[Saved data entries]
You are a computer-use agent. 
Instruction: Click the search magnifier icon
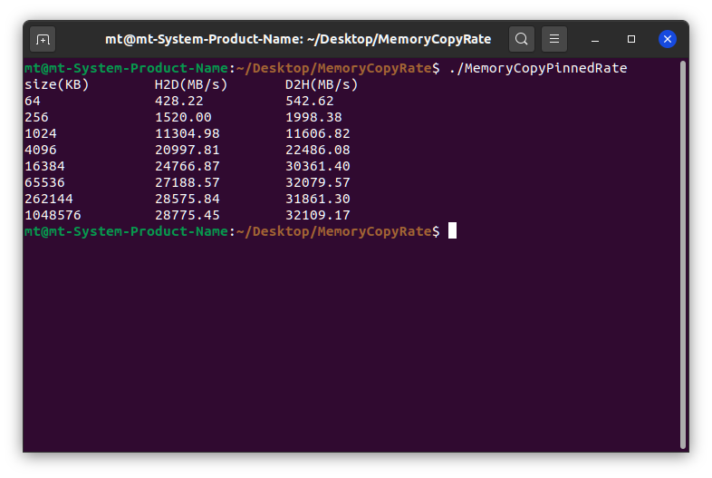(x=521, y=39)
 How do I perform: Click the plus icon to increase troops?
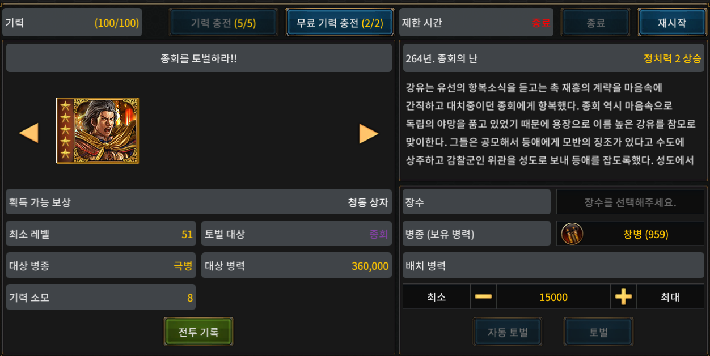(623, 296)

# [REQUIRED WORK]
Only the lines starting at the one that holds "Instruction: Click the search magnifier icon" and ending at the last line of the data belong in your answer. Please set them down exactly and omit the pictures.

# [ANSWER TO THIS TASK]
Instruction: Click the search magnifier icon
(x=521, y=39)
 How do I perform: Click the plus icon to increase troops?
(623, 296)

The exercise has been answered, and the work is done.